Lucky or Smart? Smart enough to recognize the luck!

Bo Peabody started, with his professor (who gave him a B- in his course!), and later sold it to Lycos for $58 million. Inc. magazine has an excerpt of his new book, Lucky or Smart? Secrets to an Entrepreneurial Life.
Most interesting byte, “Was I lucky? You bet your ass I was lucky. But I was also smart: smart enough to realize that I was getting lucky.”
The book has some interesting thoughts which are worth deep interpretation. For example, the first round of $3m funding was done by the venture capital firm NEA, where Peadbody admits that NEA liked the plan because it mentioned the word “Internet” several hundred times. And why did NEA agreed to look into his business plan; his professor’s wife’s brother’s college roommate knew someone who knew someone at NEA(well, it’s always like that).

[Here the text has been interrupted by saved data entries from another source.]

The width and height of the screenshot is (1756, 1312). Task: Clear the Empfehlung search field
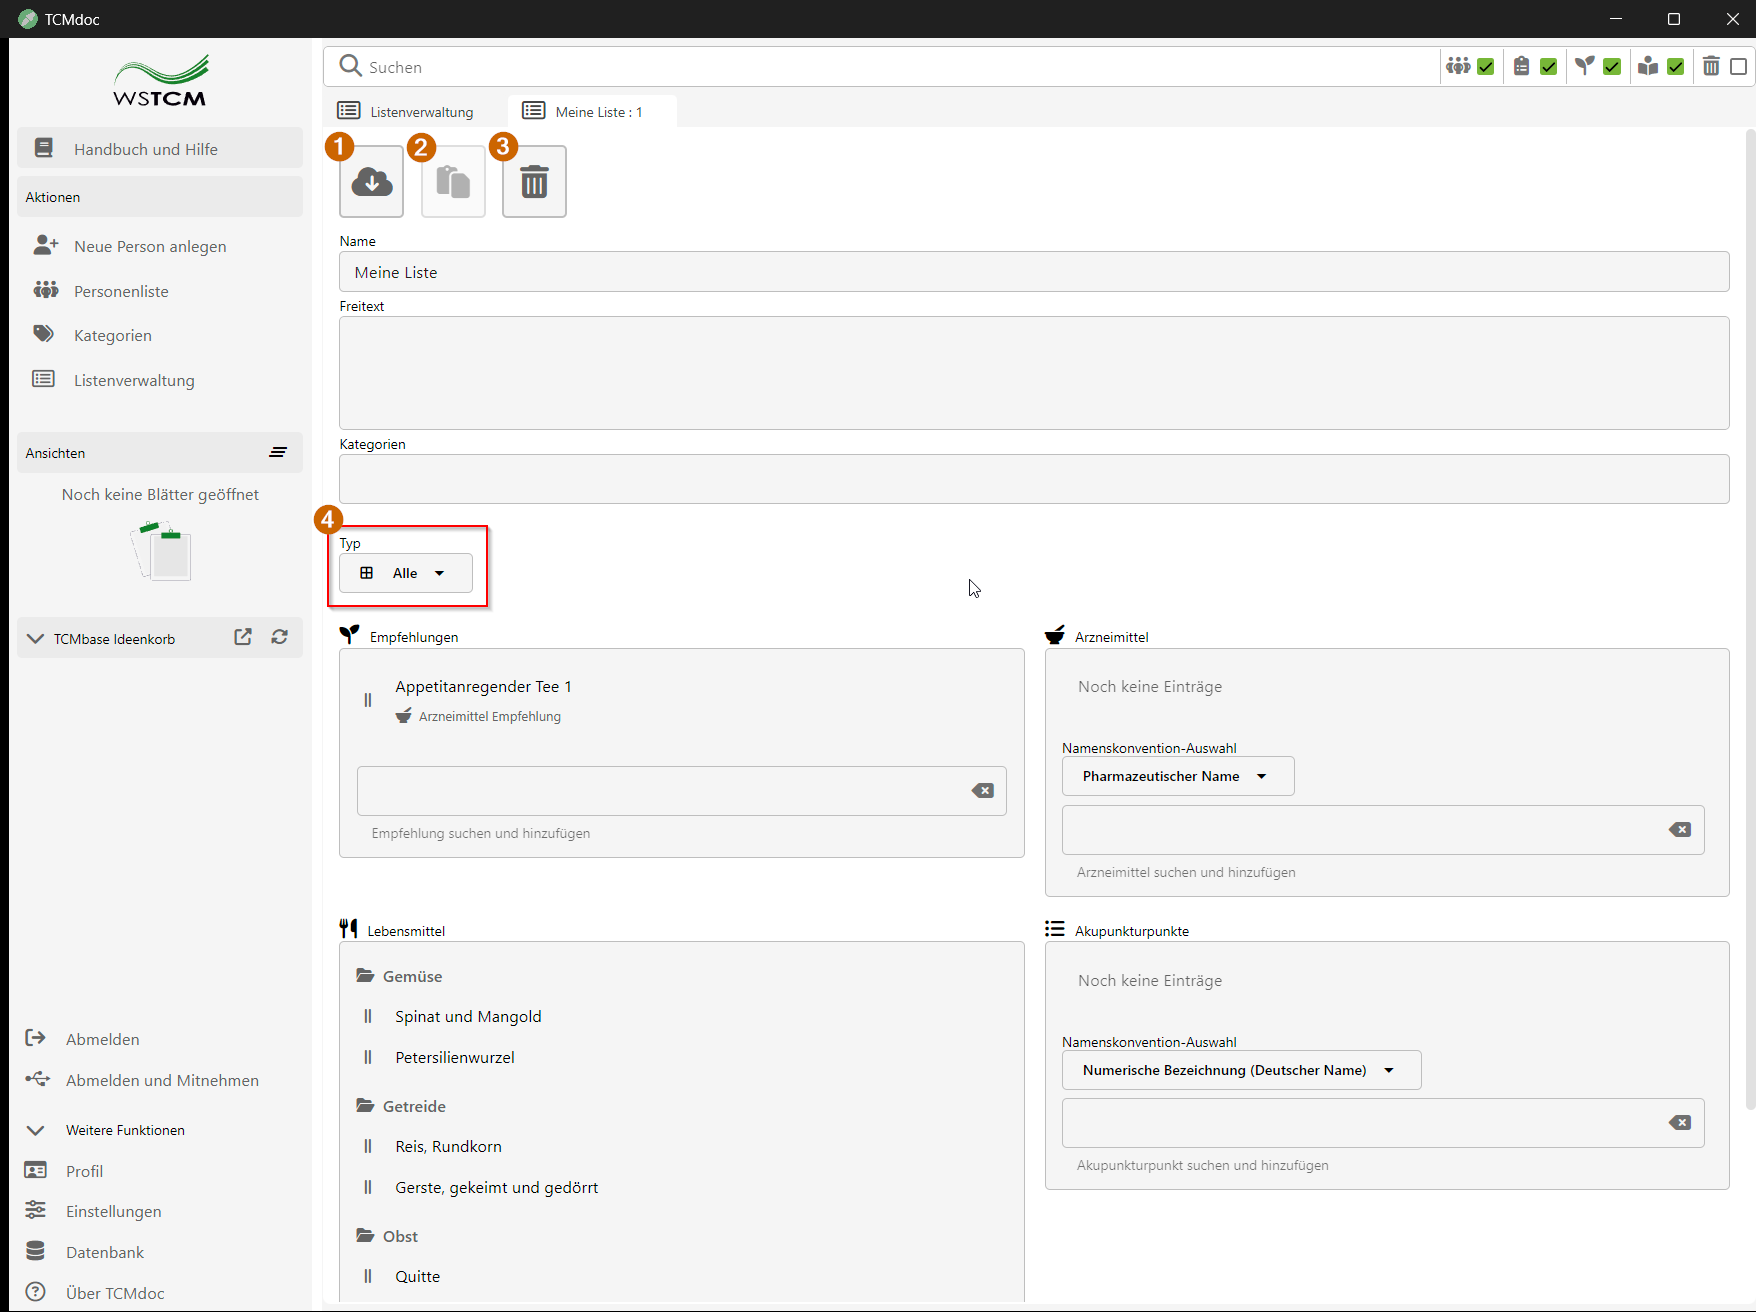pyautogui.click(x=983, y=791)
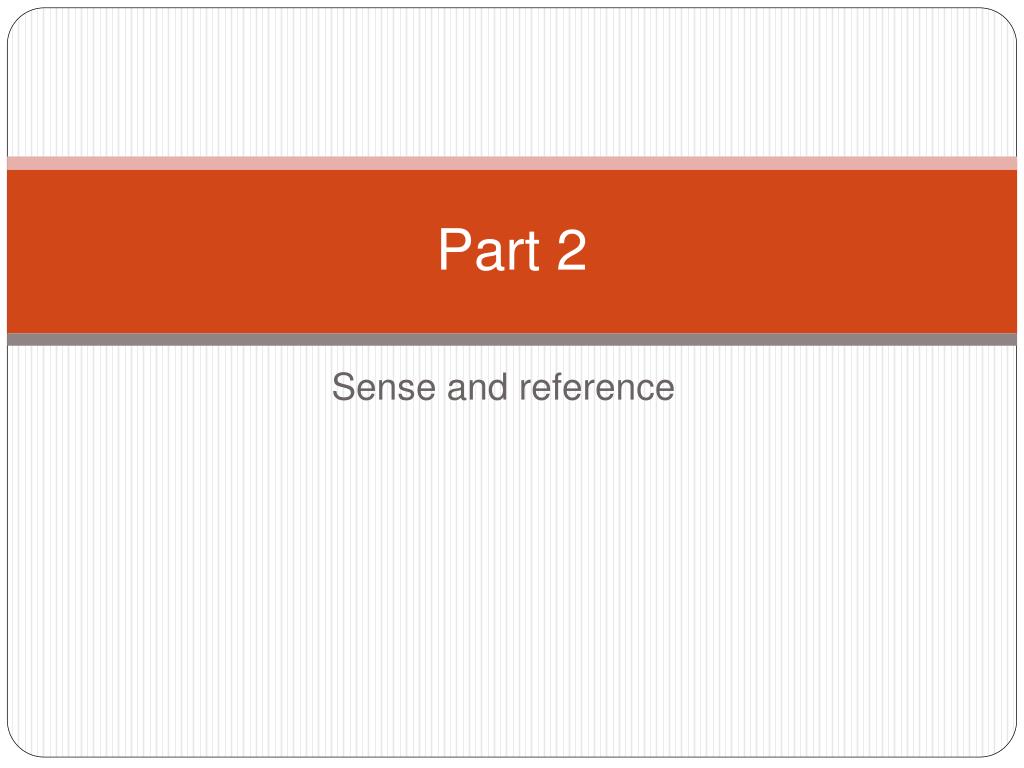
Task: Select the word "reference" in the subtitle
Action: click(x=597, y=387)
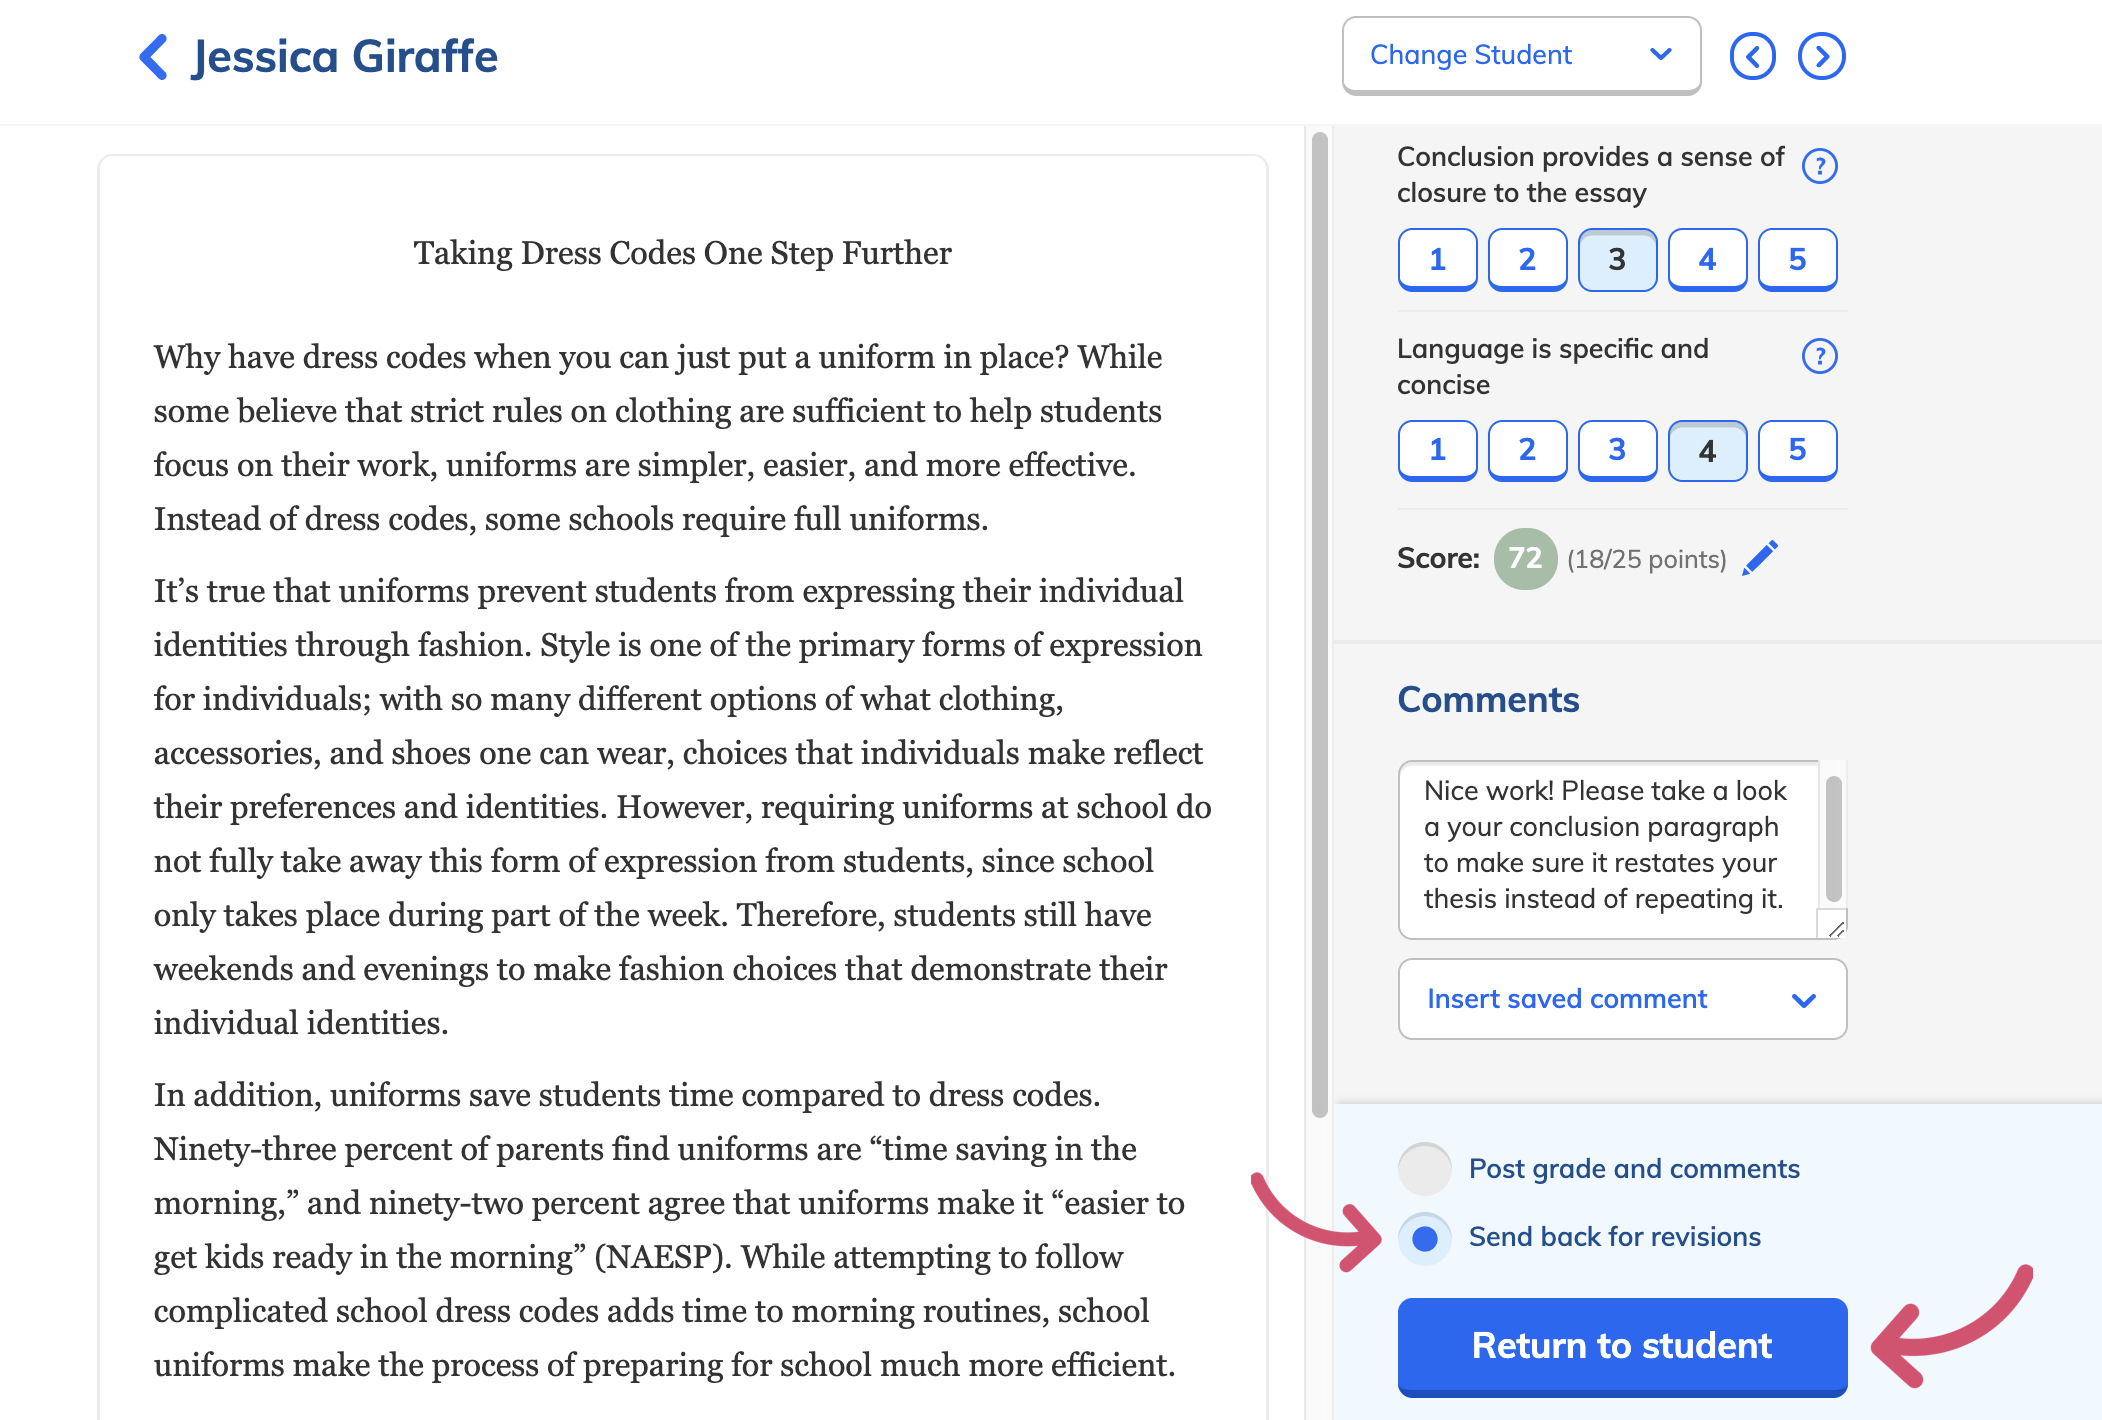
Task: Open help for conclusion closure criterion
Action: pos(1819,166)
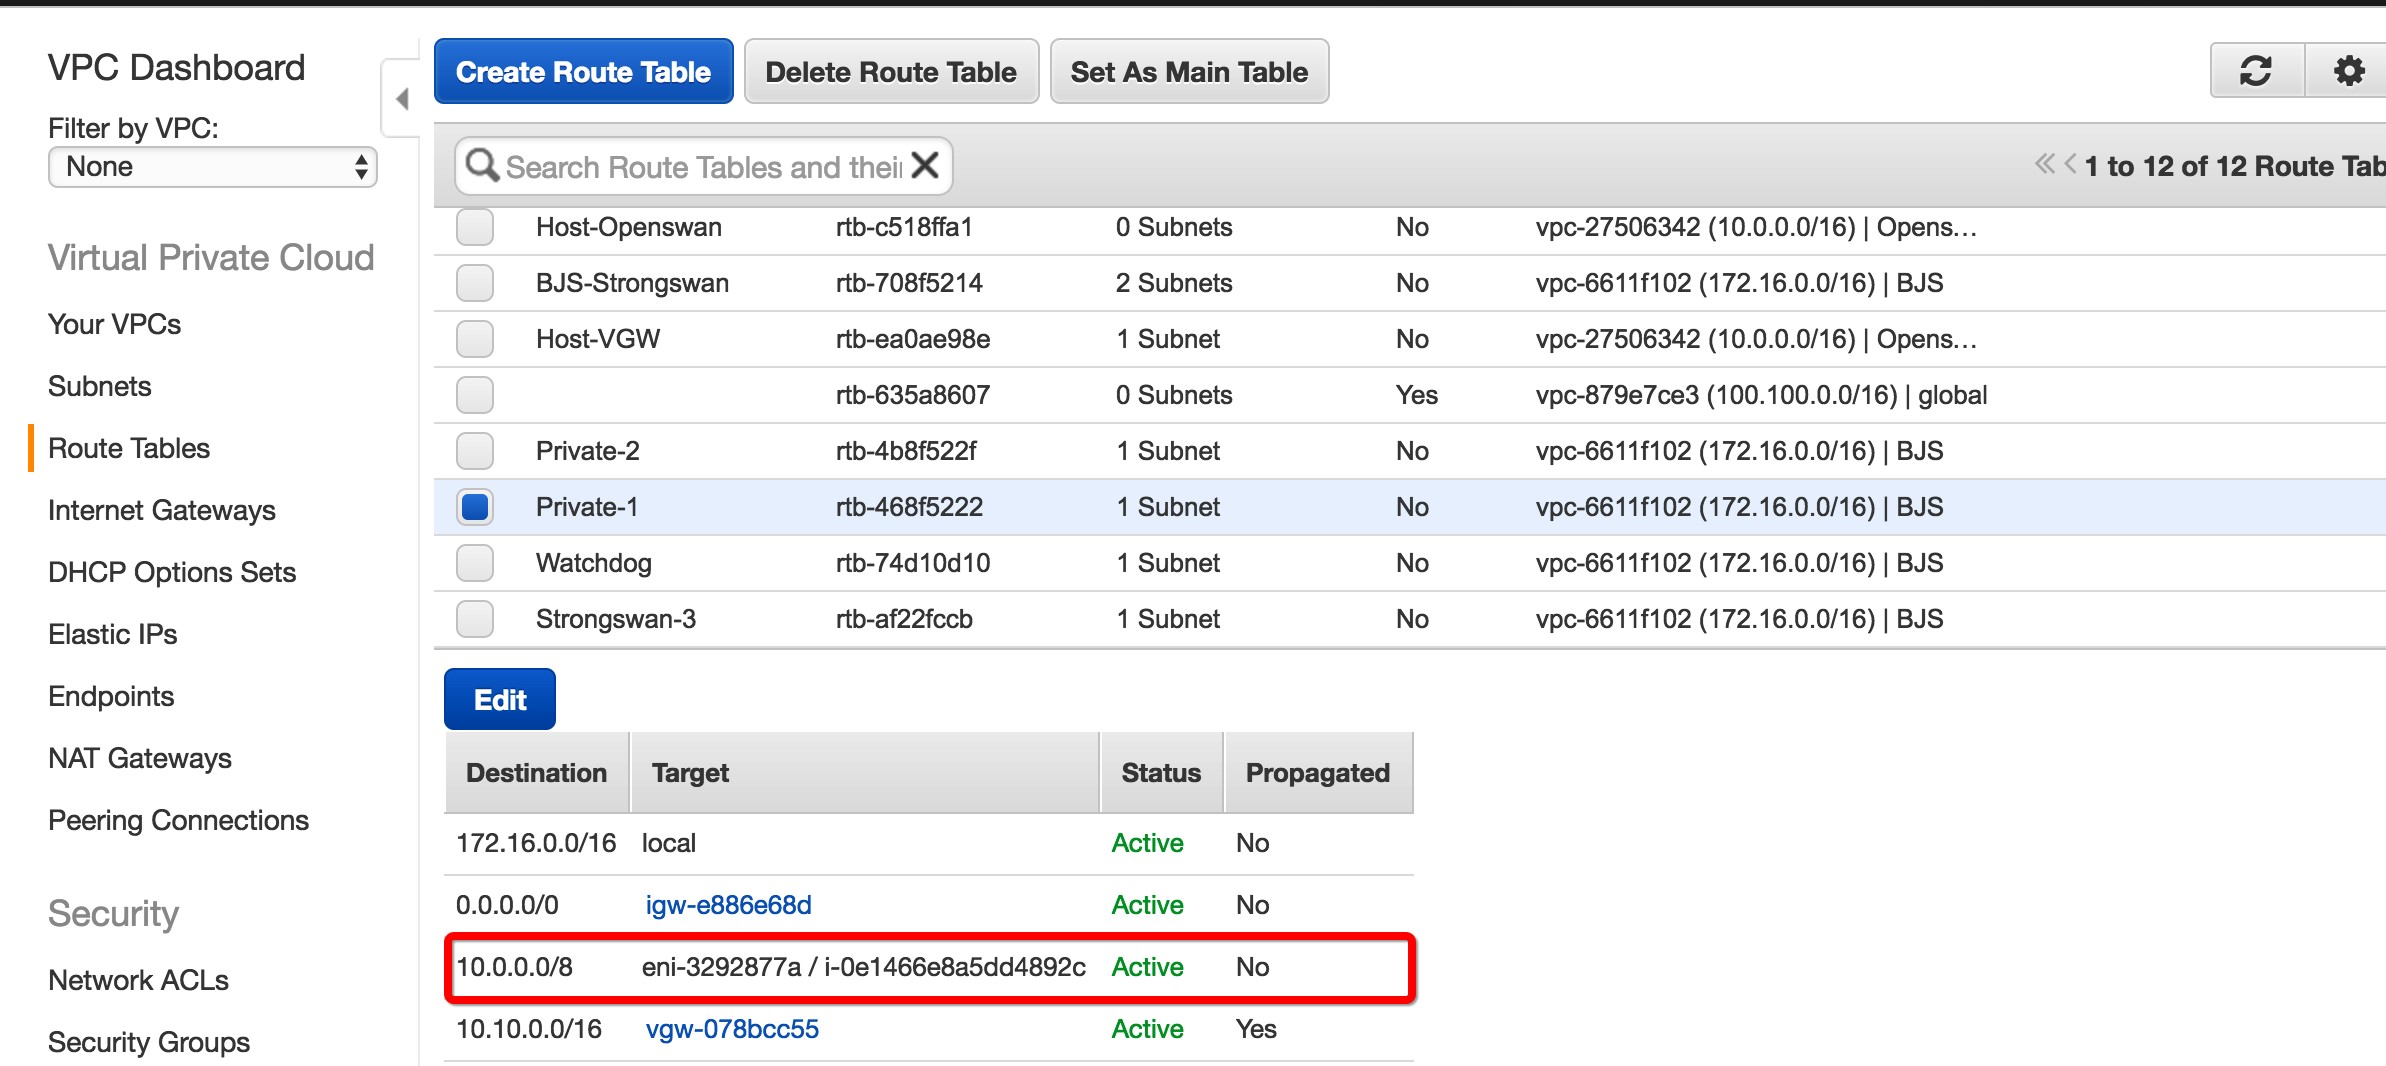The height and width of the screenshot is (1066, 2386).
Task: Go to first page with double arrow
Action: (2044, 164)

He further says, “I’ve often kidded that 90 percent of Tripod’s value was in the amount of press we received in such a concentrated period of time. Sitting at a board meeting, lamenting our anemic revenue, I once joked to the board of directors that rather than actually running ads on the Tripod site, I’d sell potential advertising customers the opportunity that I might mention them in an article or wear their logo on my baseball cap. The board didn’t laugh. They asked me to look into whether or not this plan was possible. Had I actually begun to believe what was being said about me in the press, I would never have sold Tripod when I did. I would have reasoned, instead, that I was in fact a genius, and that I should take complete credit for the great things happening to my company. Never mind that Tripod had little revenue, no profits, and an unproven business model; we should take this horse public. Had we taken it public, we would most likely have failed, and everyone, including many unsuspecting individual investors, would have lost a lot of money.”